- Directed by: K. G. George
- Written by: Dr. Pavithran
- Starring: Soman P. K. Abraham Sharada Sukumaran
- Cinematography: Ramachandra Babu
- Edited by: Ravi
- Music by: A. T. Ummer
- Production company: Susmitha Productions
- Distributed by: Vijaya Movies
- Release date: 6 October 1978;
- Running time: 134 minutes
- Country: India
- Language: Malayalam

= Mannu =

Mannu (The Soil) is a 1978 Malayalam film directed by K. G. George with Soman, P. K. Abraham, Sharada and Sukumaran in the lead roles. The feudal melodrama about greed & superstition narrates a tale of the struggle of the poor Damu (Soman) & his wife (Sharada) against the powerful landlord (P. K. Abraham) over tenancy rights.

==Cast==
- M. G. Soman as Damu
- P. K. Abraham as Krishnan Nair
- Sharada as Paru, Damu's wife
- Sukumaran as Rajan, Krishnan Nair's son
- Adoor Bhasi as Supran Thirumeni
- Nellikkodu Bhaskaran as Mulankadan
- Kuthiravattom Pappu as Keshavan
- Mallika Sukumaran as Naani
- Kunjandi as Kakka
- Santha Devi as Krishnan's mother
- Nilambur Balan as Velappan
- Sreenivasan as Mathai
- R. K. Nair as Raghavan

==Soundtrack==
The music was composed by A. T. Ummer and the lyrics were written by Dr Pavithran.

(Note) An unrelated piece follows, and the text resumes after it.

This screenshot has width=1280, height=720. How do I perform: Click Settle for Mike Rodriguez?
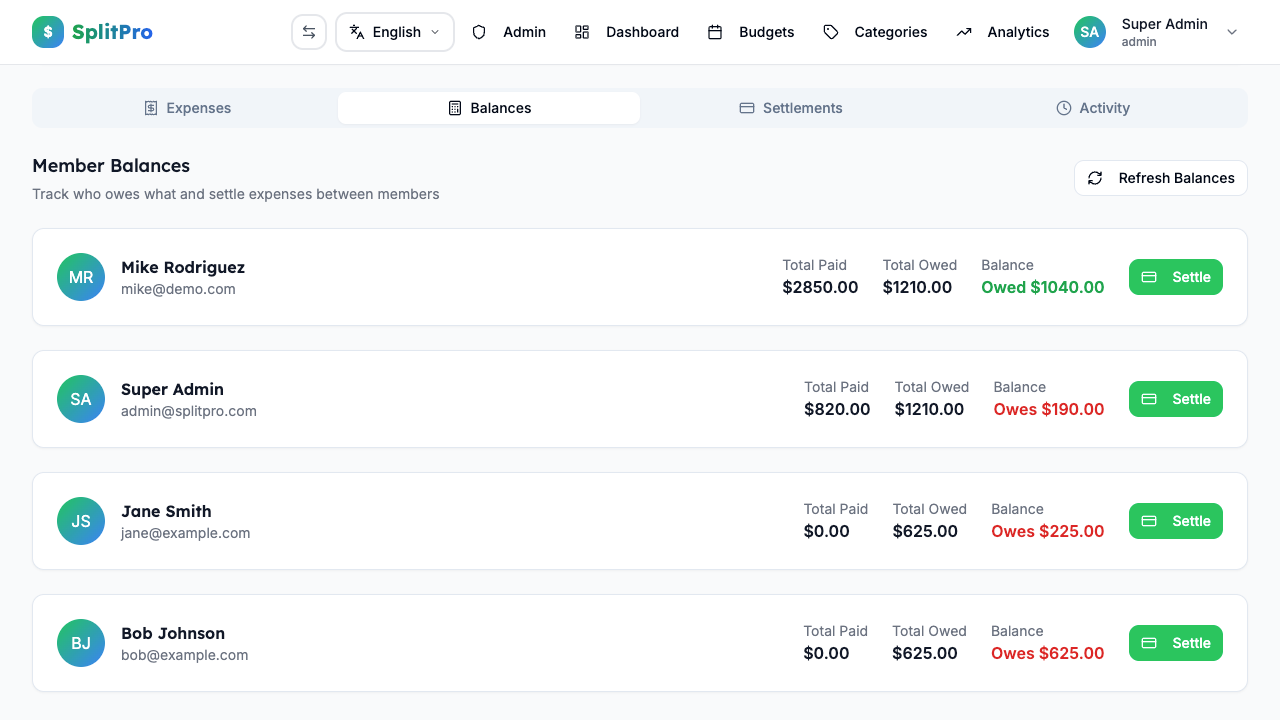click(x=1175, y=277)
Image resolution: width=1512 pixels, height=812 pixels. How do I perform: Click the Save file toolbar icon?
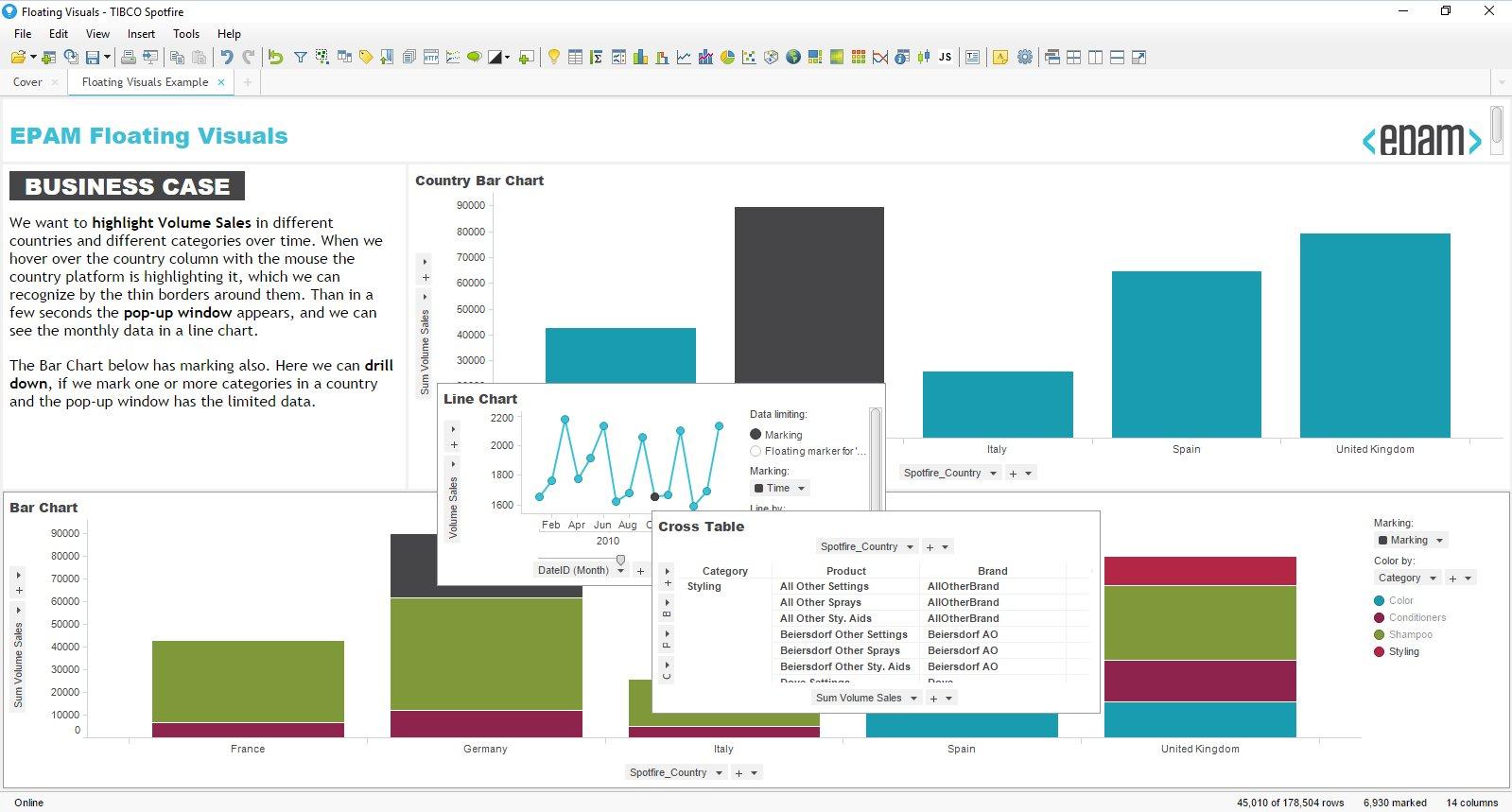94,57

| No. | Song | Singers | Lyrics | Length (m:ss) |
|---|---|---|---|---|
| 1 | "Akalangalile" | K. J. Yesudas | Dr. Pavithran |  |
| 2 | "Devi Bhagavathi" | P Susheela, K. P. Brahmanandan, Selma George | Dr. Pavithran |  |
| 3 | "Evideyo Thakaraaru" | K. J. Yesudas, P. Jayachandran | Dr. Pavithran |  |
| 4 | "Kunnin Meloru" | P. Susheela | Dr. Pavithran |  |

==Additional information==
The film is based on Dr. Pavithran's play of the same name.